Background: Thyroid dysfunction has been increasingly recognized as a significant factor influencing women's reproductive and metabolic health. With a higher prevalence in women, conditions such as hypothyroidism, hyperthyroidism, and autoimmune thyroid diseases may adversely affect fertility, pregnancy outcomes, and metabolic regulation. Objective: This systematic review aimed to synthesize current evidence on the impact of thyroid disorders on female reproductive and metabolic outcomes, including menstrual irregularities, infertility, pregnancy complications, insulin resistance, dyslipidemia, obesity, and cardiovascular risk. Methods: Following PRISMA guidelines, a comprehensive literature search was conducted across PubMed, Embase, Scopus, Web of Science, and the Cochrane Library. Peer-reviewed observational studies, randomized controlled trials, systematic reviews, and clinical guidelines published in English were included. Data were independently screened, extracted, and assessed for quality using the Newcastle-Ottawa Scale and Cochrane Risk of Bias Tool. Results: Of 1,324 records screened, 54 studies met the inclusion criteria. Thyroid dysfunction was consistently associated with menstrual abnormalities, infertility, premature ovarian failure, miscarriage, and adverse pregnancy outcomes. Metabolically, hypothyroidism—both overt and subclinical—was linked to dyslipidemia, insulin resistance, metabolic syndrome, and increased cardiovascular risk. Study quality was moderate to high. Conclusion: Thyroid disorders significantly impact women’s reproductive and metabolic health. Routine thyroid screening should be considered for women with infertility, menstrual disturbances, or metabolic syndrome features. Early diagnosis and management may improve reproductive outcomes and reduce long-term cardiometabolic risks. Further research is needed to define optimal treatment strategies, particularly for subclinical hypothyroidism.

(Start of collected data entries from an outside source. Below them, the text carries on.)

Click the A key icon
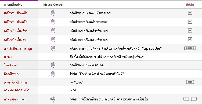202x105 pixels. (x=190, y=31)
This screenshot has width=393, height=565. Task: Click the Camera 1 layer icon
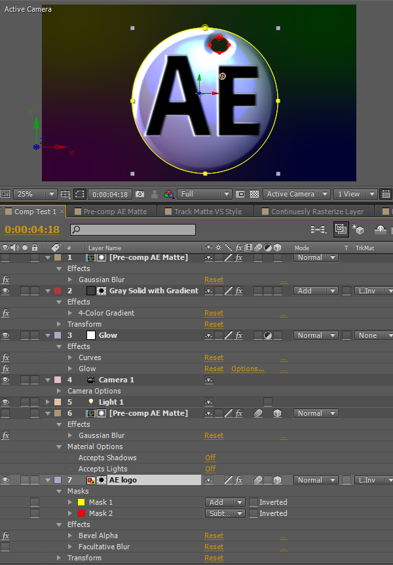[90, 380]
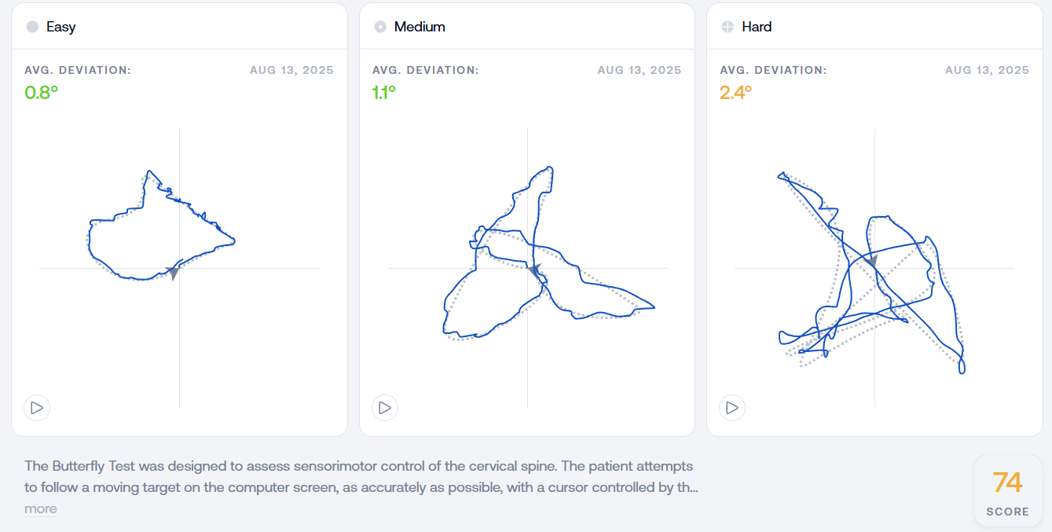Play the Easy test recording
This screenshot has width=1052, height=532.
[x=37, y=408]
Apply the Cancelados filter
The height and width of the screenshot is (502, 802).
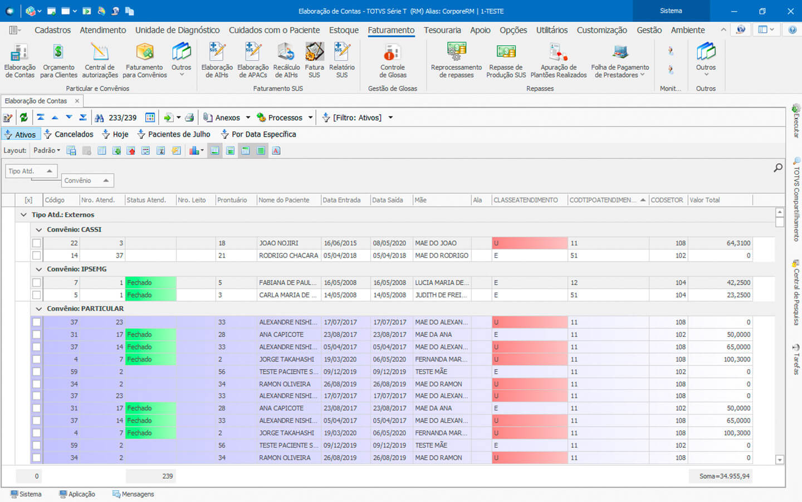pyautogui.click(x=69, y=134)
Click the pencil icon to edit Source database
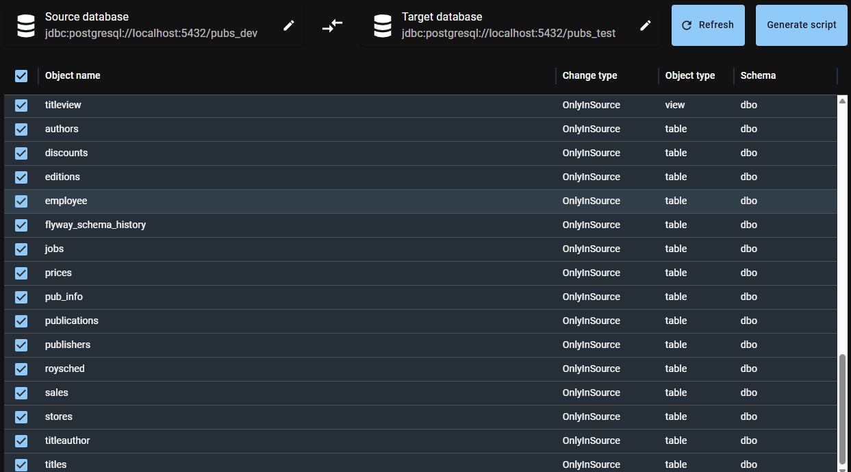Image resolution: width=851 pixels, height=472 pixels. coord(288,25)
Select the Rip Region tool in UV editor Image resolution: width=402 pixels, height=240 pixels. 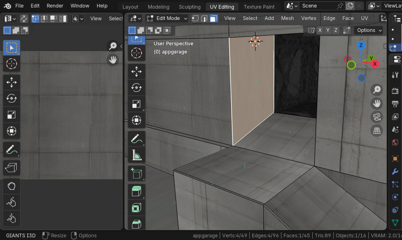(12, 168)
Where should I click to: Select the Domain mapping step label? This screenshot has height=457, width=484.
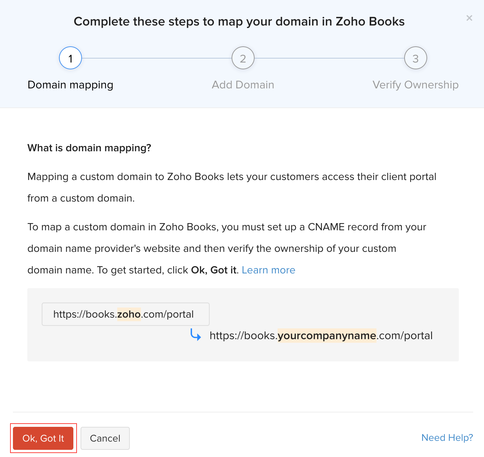click(x=70, y=85)
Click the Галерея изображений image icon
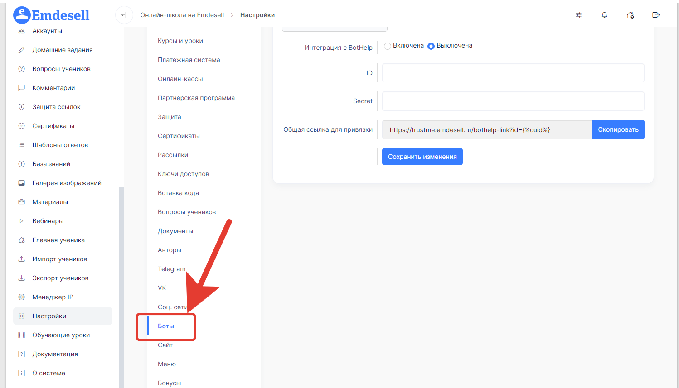 pos(21,183)
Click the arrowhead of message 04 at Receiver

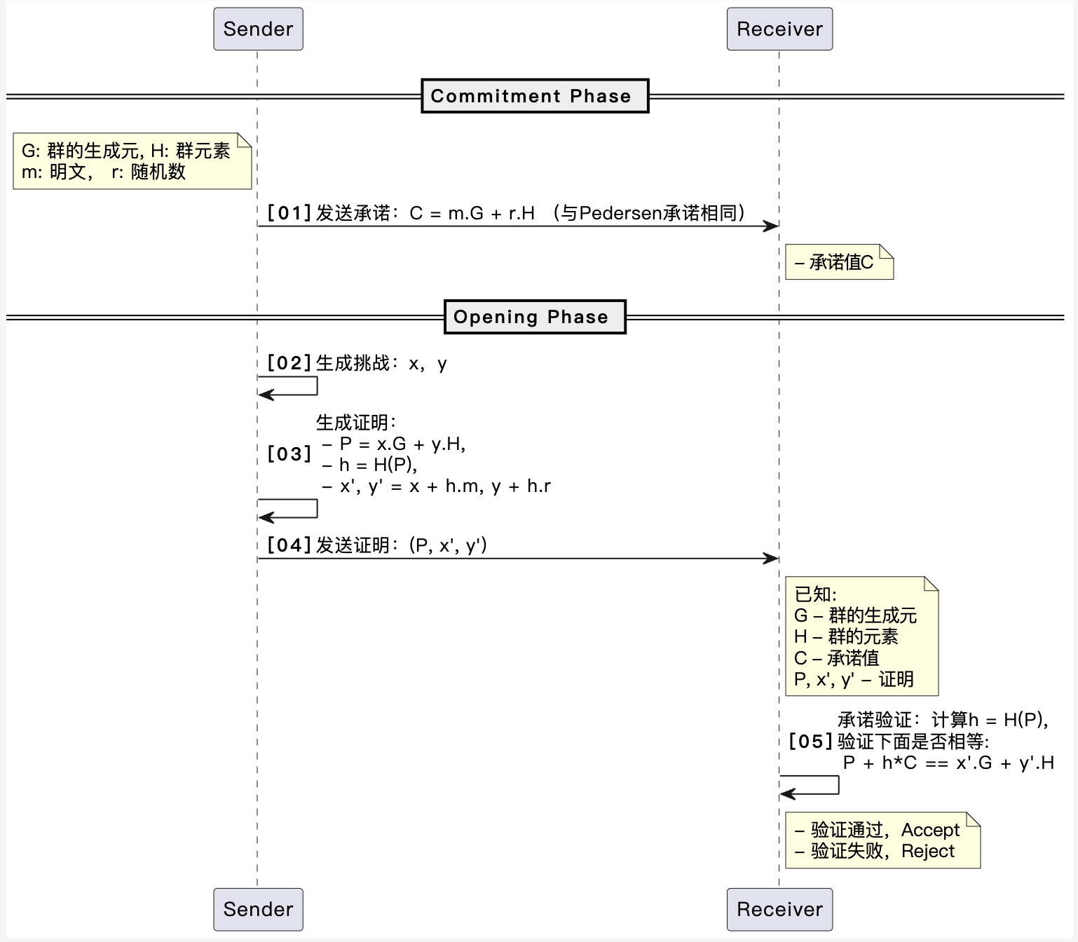click(771, 559)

Thyroid hormones play a pivotal role in maintaining homeostasis across various physiological systems, particularly in regulating metabolic rate and reproductive function. The influence of thyroid dysfunction extends far beyond classical endocrine symptoms and has been increasingly recognized as a contributor to gynecological and metabolic disorders in women of reproductive and post-reproductive age. Women are disproportionately affected by thyroid diseases, with hypothyroidism being up to 10 times more common in women than in men, and autoimmune thyroid disorders such as Hashimoto’s thyroiditis and Graves’ disease occurring predominantly in the female population [1,2].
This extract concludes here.